We are calling on the government to:

ban diesel generators for domestic energy supply.  We recently saw our planning committee take the strong step of refusing diesel generators positioned next to a nursery in St Phillips but we know the appeal has a strong chance of success. The government must give us the powers to say no to pollutants, especially in heavily populated areas.

Grant increased powers to ban particulates, particularly in industrial and domestic use. And we need the power to ban private wood burners. 

As part of our proposal towards a clean air zone, we have insisted on a city wide scrappage or vehicle replacement scheme. But we are calling on the government to install a national scheme giving everyone who needs it, financial support to update their vehicle to a cleaner one.

Near the very top of the list of actions government must take is to introduce legislation and funding for all new houses and their supporting infrastructure, to be carbon neutral.  Our city region alone has plans to build in excess of 100 000 new houses by 2036 and it would be criminal to set out on that path without the foresight to reduce carbon output. And we need the funding and resources to retrofit older homes and buildings. 

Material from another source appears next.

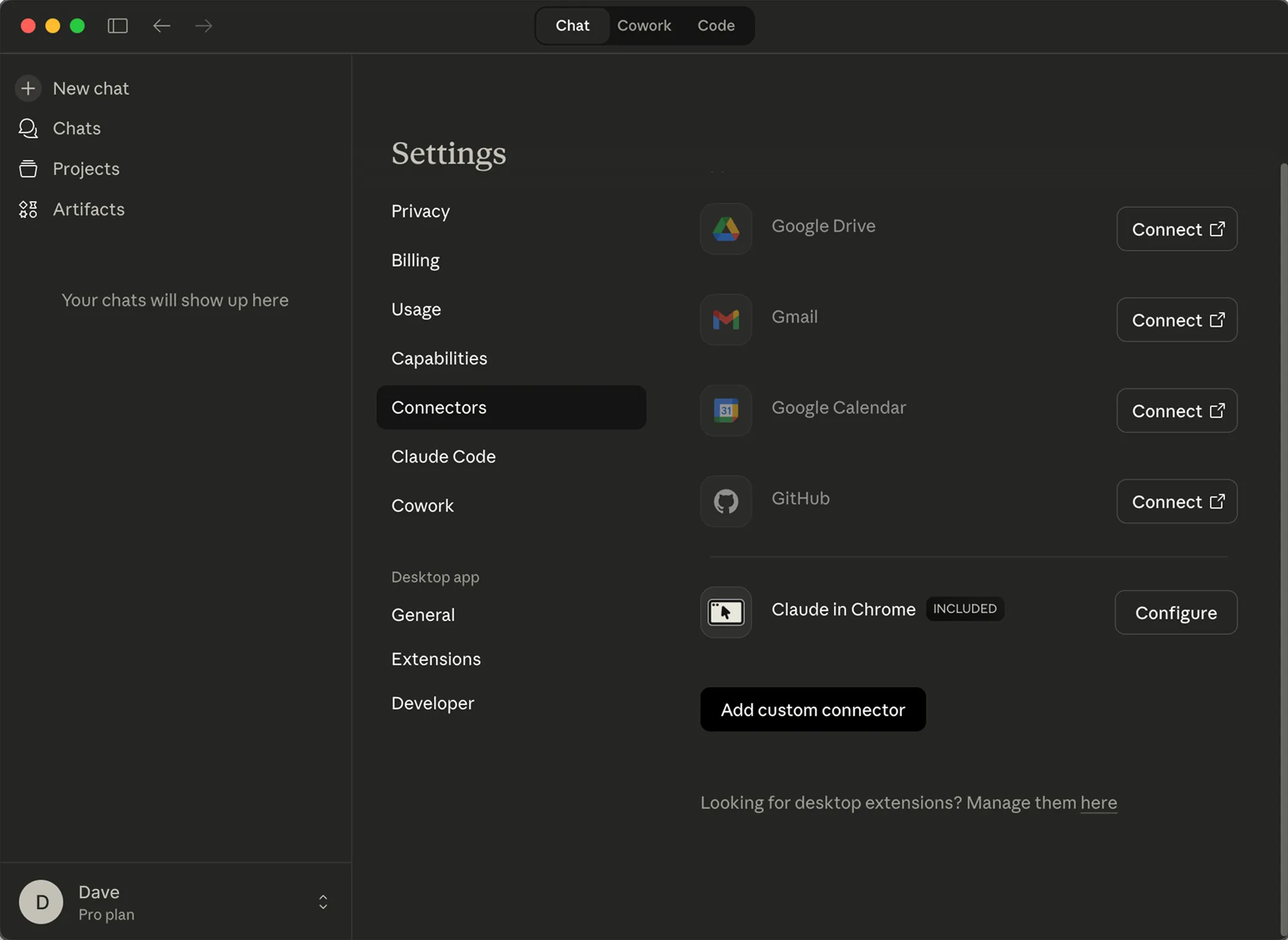1288x940 pixels.
Task: Connect the GitHub integration
Action: (1176, 501)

We will be working with UK100 to call for more powers and to strengthen legislation in the Comprehensive Spending review and through the next legislative year. 

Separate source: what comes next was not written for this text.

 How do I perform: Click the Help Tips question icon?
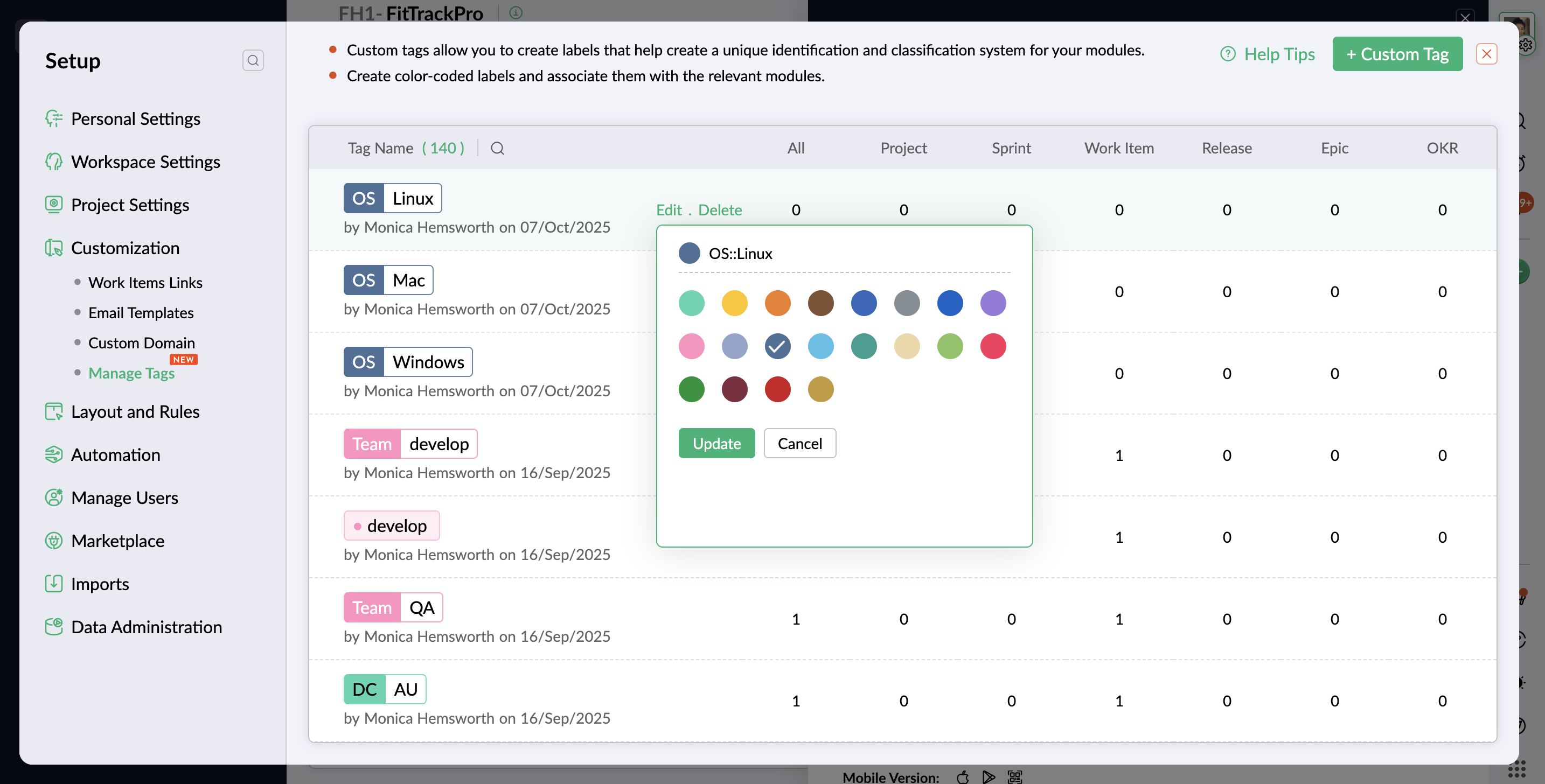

From UK 100 to the University of Bristol’s Cabot Institute, we are fortunate to have world leading expertise available to us in Bristol.

I am pleased that we are able to work with the Green Capital Partnership and they are working with us to establish the One City environment board and achieve carbon neutrality by 2030. It is through the Bristol One City Plan, that we will ensure we are able to extend the influence of this expertise beyond the narrow confines of the committed and to the whole city.

If we get this wrong, not only will we miss the opportunity to roll back the climate catastrophe many people in the poorest countries already face, but it will extend to many millions more. If we get it right, we can be a source of hope for our planet.